I’m only going to touch on watering in this blog post because July’s newsletter will be all about watering and how to save both it and your money and how your environmentally smart watering choices can positively impact our environment. If you’d like to know about saving water, you can also check a previous post of mine, “5 Ways To Save Water.”
So … what’s up for July?
- Watering: sprinklers should be set to run between 4:00 and 7:00 a.m to deep water lawns (approximately 20 minutes every three day) – use drip irrigation or soaker hoses for flowers and vegetable gardens – mature tress should be watered deeply but infrequently;
- Fertilize: roses, fuchsias, tuberous begonias, water lilies, corn, cymbidiums, camellias, azaleas, impatiens, ferns, warm and cool-season lawns, tropicals, cacti and euphorbias growing in the ground
- Trim.
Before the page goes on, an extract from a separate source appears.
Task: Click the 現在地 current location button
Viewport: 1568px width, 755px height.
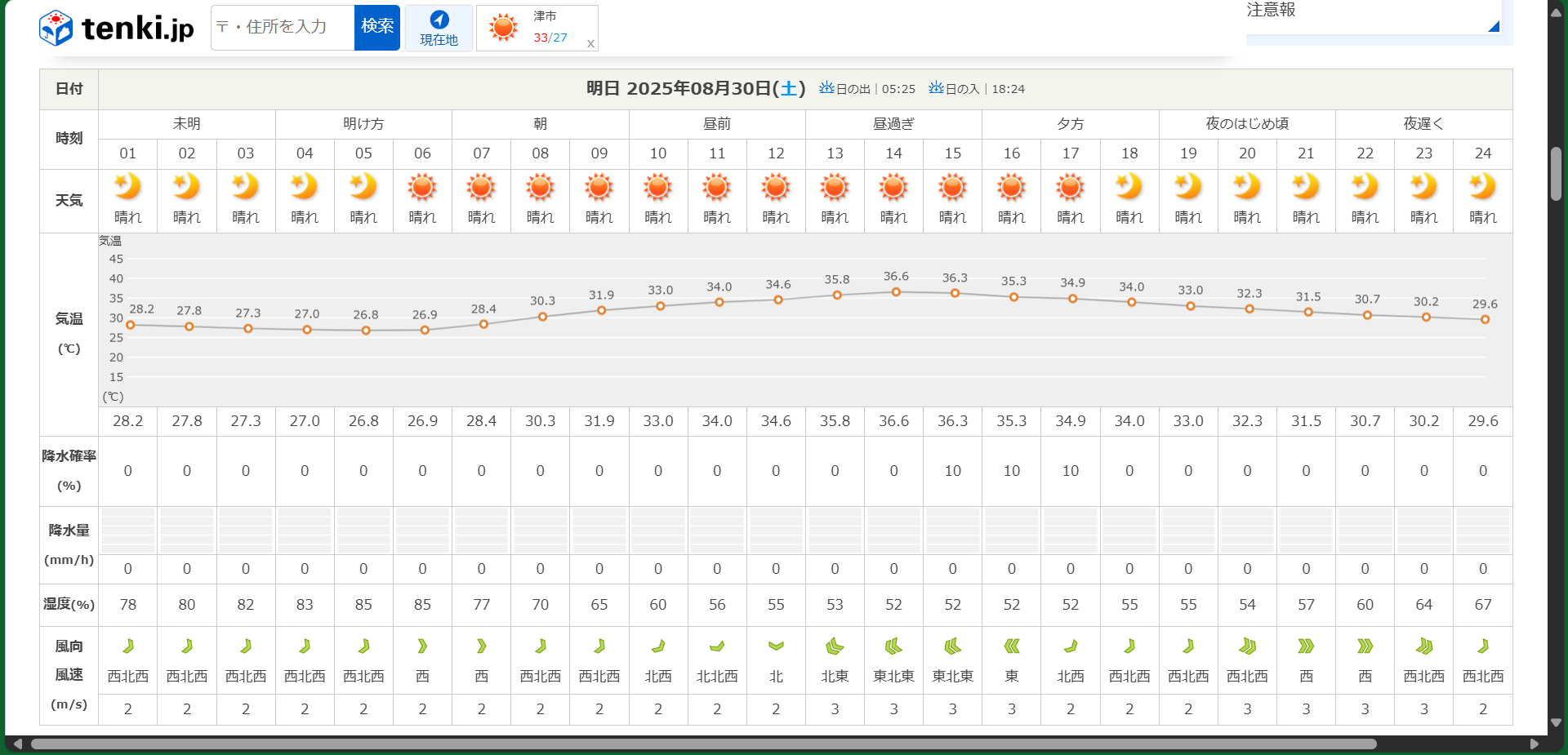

Deadhead & Prune: chrysanthemums, roses, flowers, impatiens, hydrangeas, hibiscus, English primroses, succulents daylilies, Martha Washington geraniums
- Pests & Diseases: as new growth and buds appear, so do an assortment of pests and diseases. You need to be diligent in checking all of your plants – both sides of the leaves – for white fly and thrips and check to see if slugs or snails are present. If a plant is infected, I suggest looking up the plant on the Internet to see what the infection might be and how to handle it. There are any number of remedies on the market but the choice all depends on the plant, the infection and your particular needs.